La direction de course a décidé de déduire 14 min 13 sec du chrono réalisé par Peterhansel (Peugeot) dans la spéciale, soit le temps passé aux côtés du motard en question, le Slovène Simon Marcic, qui souffre d'une fracture ouverte tibia-péroné gauche. Le règlement de la course prévoit que lorsqu'un concurrent s'arrête pour secourir un autre plus de trois minutes, le temps perdu lui est restitué par la suite. En conséquence, son coéquipier chez Peugeot, Loeb, auteur du meilleur temps scratch jeudi, n'est que 2e de l'étape et perd sa 1re place au général, à deux jours de l'arrivée à Buenos Aires, capitale de l'Argentine, qui a lieu aujourd'hui.
Avantage donc à Peterhansel, « Monsieur Dakar », recordman de victoires dans l'épreuve (six en moto et six en auto), même si l'étape d'hier, la 11e, entre San Juan et Rio Cuarto présente un profil rapide et technique plutôt favorable au nonuple champion du monde des rallyes (Loeb), passé au Dakar en 2016. « Peter » compte désormais 05 min 50 sec d'avance au général sur son principal adversaire dans ce Dakar, et l'ultime bataille entre les deux hommes – tous les deux à trois victoires d'étape – s'annonce alléchante. L'issue, quelle qu'elle soit, ne pourra que ravir Peugeot. La marque au lion a les griffes bien plantées dans ce 39e Dakar: elle a signé en effet, jeudi, son quatrième triplé dans cette édition (avec Cyril Despres pour troisième larron) et semble bien partie pour réaliser le même exploit au général.

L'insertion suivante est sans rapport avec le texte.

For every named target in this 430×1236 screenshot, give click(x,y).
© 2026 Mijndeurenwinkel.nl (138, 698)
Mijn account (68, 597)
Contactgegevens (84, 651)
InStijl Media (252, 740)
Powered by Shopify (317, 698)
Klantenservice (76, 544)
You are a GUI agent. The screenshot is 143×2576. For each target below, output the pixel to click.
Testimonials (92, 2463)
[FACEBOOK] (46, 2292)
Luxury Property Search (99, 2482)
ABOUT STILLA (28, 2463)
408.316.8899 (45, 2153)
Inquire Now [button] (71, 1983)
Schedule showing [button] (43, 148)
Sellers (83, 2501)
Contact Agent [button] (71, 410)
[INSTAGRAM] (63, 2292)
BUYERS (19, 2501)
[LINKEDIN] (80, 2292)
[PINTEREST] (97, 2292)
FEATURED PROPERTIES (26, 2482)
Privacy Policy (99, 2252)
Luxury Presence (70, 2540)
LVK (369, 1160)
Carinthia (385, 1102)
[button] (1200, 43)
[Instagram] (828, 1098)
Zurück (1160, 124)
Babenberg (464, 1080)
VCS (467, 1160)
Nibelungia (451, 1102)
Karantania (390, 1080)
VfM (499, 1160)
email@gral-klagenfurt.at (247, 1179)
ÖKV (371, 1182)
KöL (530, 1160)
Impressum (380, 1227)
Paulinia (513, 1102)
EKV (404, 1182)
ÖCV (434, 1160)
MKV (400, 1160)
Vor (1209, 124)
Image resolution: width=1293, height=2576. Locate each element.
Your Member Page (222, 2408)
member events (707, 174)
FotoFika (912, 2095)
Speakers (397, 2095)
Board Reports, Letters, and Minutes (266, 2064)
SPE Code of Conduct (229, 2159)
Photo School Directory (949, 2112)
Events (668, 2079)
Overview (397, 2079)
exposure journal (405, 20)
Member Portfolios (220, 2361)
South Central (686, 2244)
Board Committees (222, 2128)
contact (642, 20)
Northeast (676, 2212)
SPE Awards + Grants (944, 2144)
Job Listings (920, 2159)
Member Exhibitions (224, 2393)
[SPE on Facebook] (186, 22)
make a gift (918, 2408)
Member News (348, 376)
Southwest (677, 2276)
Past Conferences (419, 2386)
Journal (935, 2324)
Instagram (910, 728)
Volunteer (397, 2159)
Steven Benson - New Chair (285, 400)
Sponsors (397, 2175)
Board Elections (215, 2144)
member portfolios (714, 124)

« Ce qui a marqué ma journée, c'est d'avoir percuté un motard qui était perdu, comme nous. Il nous a vu arriver, il a tout bloqué, il est tombé et nous sommes arrivés sur lui, il était sous la voiture. Je n'ai pas pu m'arrêter plus tôt, a raconté Peterhansel sur le site du Dakar. Il était conscient, nous sommes restés avec lui jusqu'à ce que le service médical arrive (...). Après cela, c'est très compliqué de se concentrer de nouveau sur la course. »
Motards décimés
Chez les motos non plus, l'auteur du meilleur temps scratch n'a pas longtemps eu la victoire d'étape entre les mains. Le Français Michaël Metge, pour qui cela aurait été une première pour sa cinquième participation, a écopé d'une heure de pénalité pour avoir manqué un point de contrôle dans les derniers kilomètres de la spéciale. Il rétrograde donc à la 24e place de l'étape, accordée à un de ses coéquipiers chez Honda, l'Espagnol Joan Barreda Bort, dont c'est la troisième victoire cette année.
Au delà de ce rebondissement, ce sont les abandons parmi les meilleures motos qui ont marqué cette 10e étape, longue de 751 km – dont 449 chronométrés –, qui marquait le retour des fortes chaleurs sur le Dakar (autour de 40 degrés à San Juan). Le 2e au classement général, le Chilien Pablo Quintanilla, a dû déclarer forfait, victime d'un traumatisme crânien suite à une chute après 400 kilomètres de spéciale. Le 3e de l'étape, le Slovaque Stefan Svitko, a aussi abandonné à l'arrivée, victime d'un malaise. Et l'Américain Ricky Brabec, dont le moteur a cassé durant la spéciale, a, lui, perdu connaissance et a été pris en charge par l'équipe médicale de la course.
À peine plus chanceux, le 3e – et premier Français – au général jeudi matin, Adrien Van Beveren, qui avait choisi l'attaque comme option pour la journée, s'est perdu pendant trois quarts d'heure dans la première section chronométrée puis est tombé à sept reprises dans la deuxième, où il s'est aussi retrouvé immobilisé. Relégué à trente minutes par Barreda, il recule à la 4e place au général, à 41 min 57 sec du leader britannique Sam Sunderland. « Ce qui s'est passé, je dois l'accepter. Aujourd'hui, j'aurais pu gagner le Dakar, mais je l'ai perdu, c'est le jeu », a-t-il réagi, fataliste.